The levee system, which includes 2575km of dykes in the San Joaquin Valley, a vast floodplain, is managed by farmers, state officials and the Army Corp of Engineers.
A levee collapse three years ago, and Hurricane Katrina's devastating impact on New Orleans, has raised concerns for the tens of thousands of people who live behind levees on floodplains.
The earthquakes, subsidence and water seepage that makes levees vulnerable are always a concern and global warming raises the ante.
Water regulators worry about inundation from storm surges fed by rising sea levels, plus flooding as precipitation in the Sierra Nevada range shifts from snow, once a frozen reservoir, to rain.
An expected population rise from 36 to 60 million people by 2050 adds to lawmakers' worries.
As this semi-desert region imports about half its water, guaranteeing supplies is a priority. The situation is made worse by drought. Only 81.5mm of rain has fallen on Los Angeles in the past year (385.6mm is the average) making it the driest year since records began in 1877. Scientists worry that climate change will deepen this crisis.
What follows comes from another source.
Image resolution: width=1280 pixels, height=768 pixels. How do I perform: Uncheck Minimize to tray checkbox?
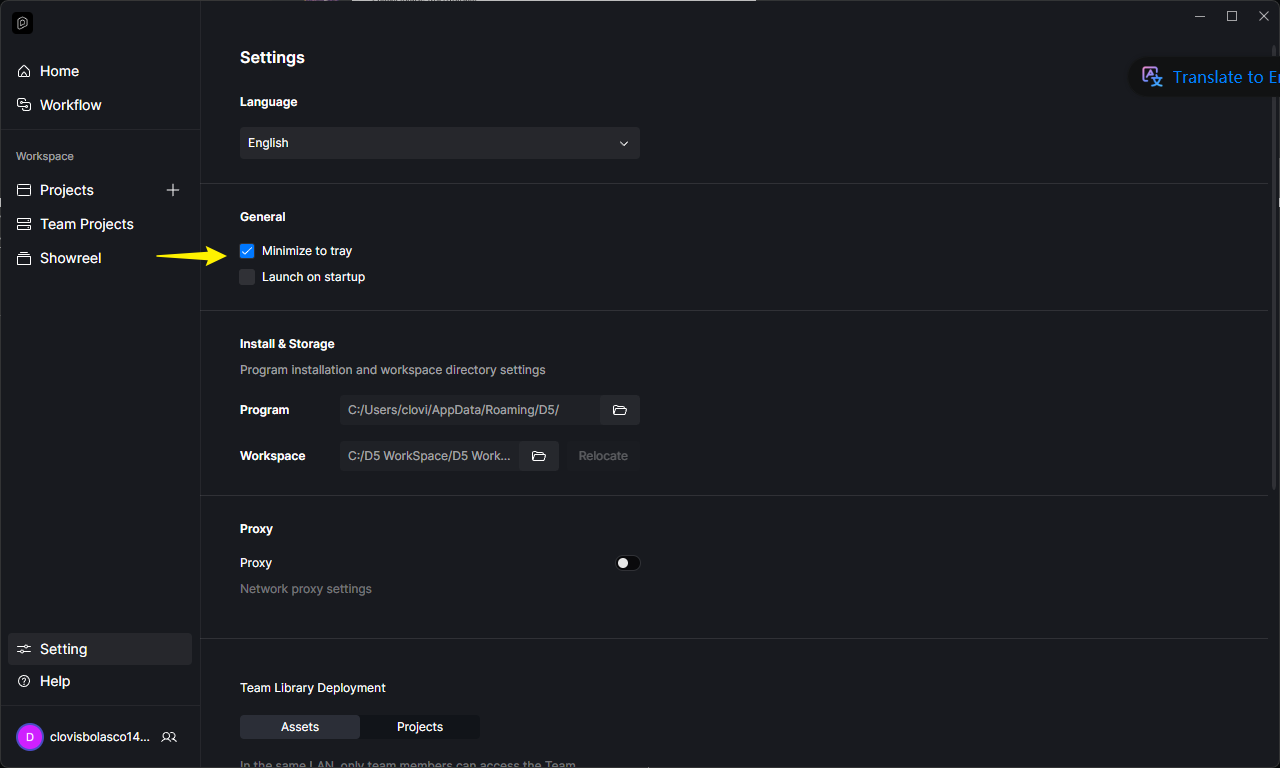247,251
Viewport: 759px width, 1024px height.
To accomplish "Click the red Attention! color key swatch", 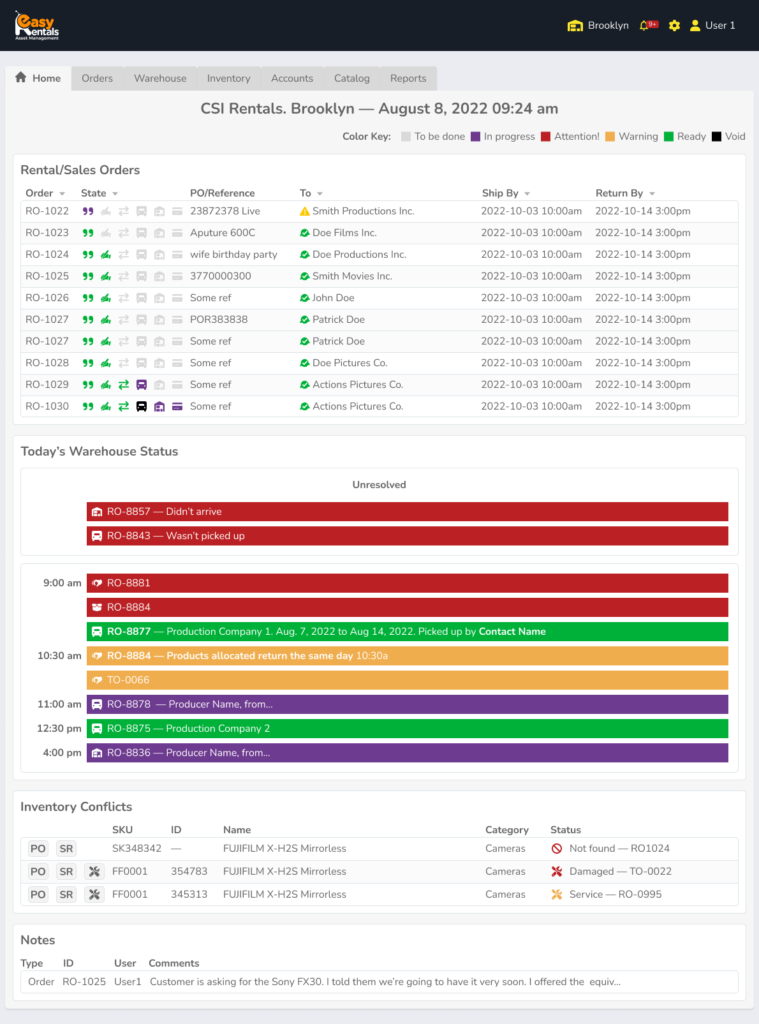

The state faces huge crop losses from drought and Governor Arnold Schwarzenegger says California's precarious water infrastructure demands "a comprehensive plan for conveyance, storage and conservation", possibly a canal to carry water from the Sacramento River around the delta. This idea is resisted by delta farmers, who helped sink a 1982 canal plan.
Some worry that talk of a more eco-friendly canal disguises a "water grab" by the south.
"I'm compelled to say that the alarmist comments - that the system is on the brink of collapse - are politically motivated," says Jane Wolff, author of Delta Primer: A Field Guide to the California Delta. "It's true that the levees are old, but not fair to say they are crumbling."
Wolff, who advocates fortifying levees near the sea where seismic threats are acute, worries that a canal may negate the need for delta levee maintenance.
Failure could produce "a brackish inland sea" and pollute groundwater - the delta farmers' nightmare.
She is troubled that the state hasn't said how much water it would divert from the delta into a canal.
Spiralling water demands in the south, reduced flows from the Colorado River, and the effects of earlier water-grabs strengthen the argument for a canal.
Voters approved a $4.9 billion flood control bond in November, but this may not guarantee water security. Schwarzenegger has asked for a further $6 billion and wants a canal.
It is crucial that any scheme must protect the delta smelt, a highly endangered fish protected by law since 1993. Water flows from the delta were reduced to stop smelt being sucked into pumps.
Hanak believes some levees should be abandoned and farmers compensated.
Ultimately, says Wolff, California's "cultural mythology of abundance" will collide with limited resources, raising the question of sustainability. "It's a society that runs on cheap water, just like it runs on artificially cheap oil."
In a region where the hissing of sprinklers on summer lawns is regarded as a birthright, this reality has yet to sink in.